14 Dicembre 2025
Catania, la viabilità natalizia mette il centro storico alla prova

Tra chiusure, isole pedonali e traffico in aumento, commercianti e residenti chiedono un piano chiaro per evitare la paralisi del centro durante le festività
Strade chiuse, percorsi pedonali, traffico e code. Da qualsiasi punto di vista la si guardi, la viabilità in questo periodo nel centro di Catania è sempre quella. La conosce perfettamente chi ci vive oppure, più semplicemente, chi deve attraversare il centro storico oppure fermarsi per qualche ora. Shopping natalizio è il motivo principale: lo sanno i commercianti ed i residenti della zona e non si stancano mai di ripeterlo.
«Quello che va scongiurato in tutti i modi è la paralisi del traffico in una vasta area a forte vocazione commerciale che comprende via Vittorio Emanuele, via Garibaldi, via Umberto, via Etnea, Corso Italia e Via Vittorio Veneto – afferma il presidente del comitato cittadino “Catania al centro” Rosario Puglisi – con la vicinanza delle festività natalizie, e la chiusura delle scuole, in queste strade, nelle prossime settimane, il flusso veicolare è destinato ad aumentare enormemente.
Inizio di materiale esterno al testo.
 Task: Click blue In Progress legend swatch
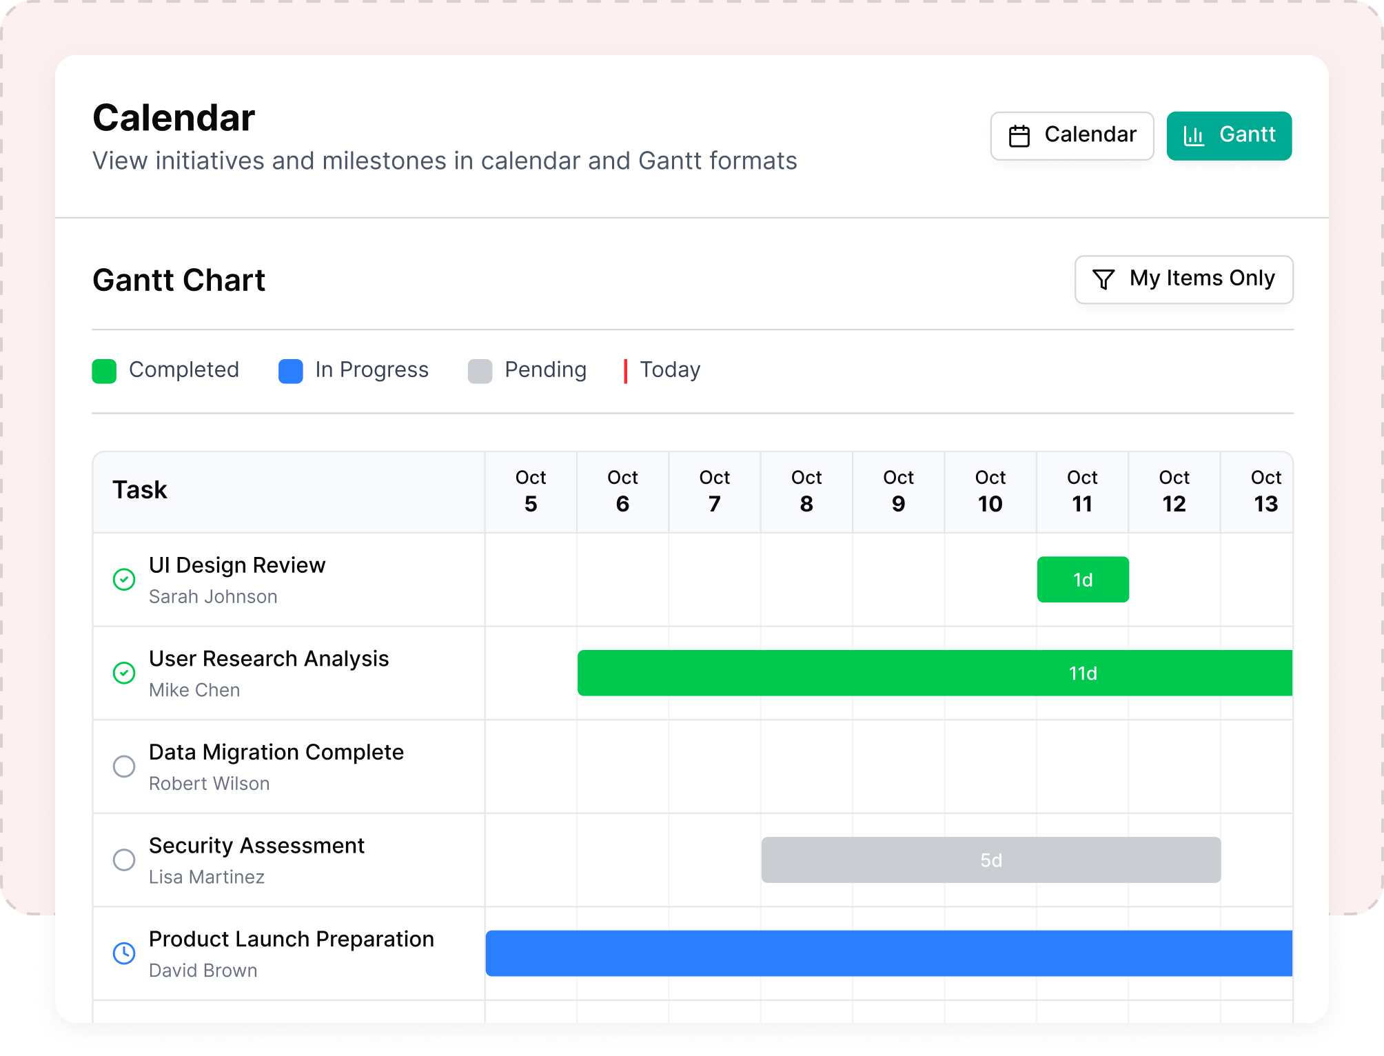tap(291, 371)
Ben vengano le iniziative legate alla creazione di isole pedonali o tutte quelle idee che possano favorire il commercio cittadino ma – continua Puglisi – occorre un progetto dettagliato e una macchina informativa tale da evitare possibili disagi e disservizi».
La parola d’ordine in questi giorni è dunque viabilità “alternativa”. Perchè va bene fare esperimenti ma se si può evitare di congestionare le strade, è meglio.
«Far rivivere il centro storico, e con esso le attività commerciali, rappresenta un’iniziativa lodevole – dice Carlo Bonaccorso, imprenditore di via Umberto -. In questo contesto bisogna potenziare anche i controlli delle forze dell’ordine contro il parcheggio selvaggio e la doppia fila. Si tratta di situazioni che non sono mai semplici perchè, chiudere una strada al traffico, comporta una serie di conseguenze che si focalizzano inevitabilmente su un piano della mobilità alternativo».
Lavorare in squadra, quindi, anche per non farsi trovare impreparati nel periodo del Capodanno. Modifiche, controlli e cambiamenti del flusso veicolare che ci saranno anche se l’ultima parola spetterà a coloro che si mettono alla guida.
«La raccomandazione principale resta quella di limitarsi nel consumo di alcool rispettando i parametri previsti dalla legge – sottolinea Marco Belfiore, titolare di “Drive Scuola Guida” e coordinatore regionale “Confarca” – a questo va aggiunta la stanchezza quando si fanno le ore piccole. Non bisogna mai pensare “a me questo non succederà” perché è proprio in questo momento che si rischia la distrazione fatale che può causare la tragedia. Altro nodo – conclude Belfiore – è lo sbalzo termico, da casa all’abitacolo dell’autovettura, e la digestione che influiscono enormemente sui nostri riflessi».
Tanti i punti sono da valutare, per un “vademecum” di interventi estremamente specifico, con un arco di tempo molto risicato.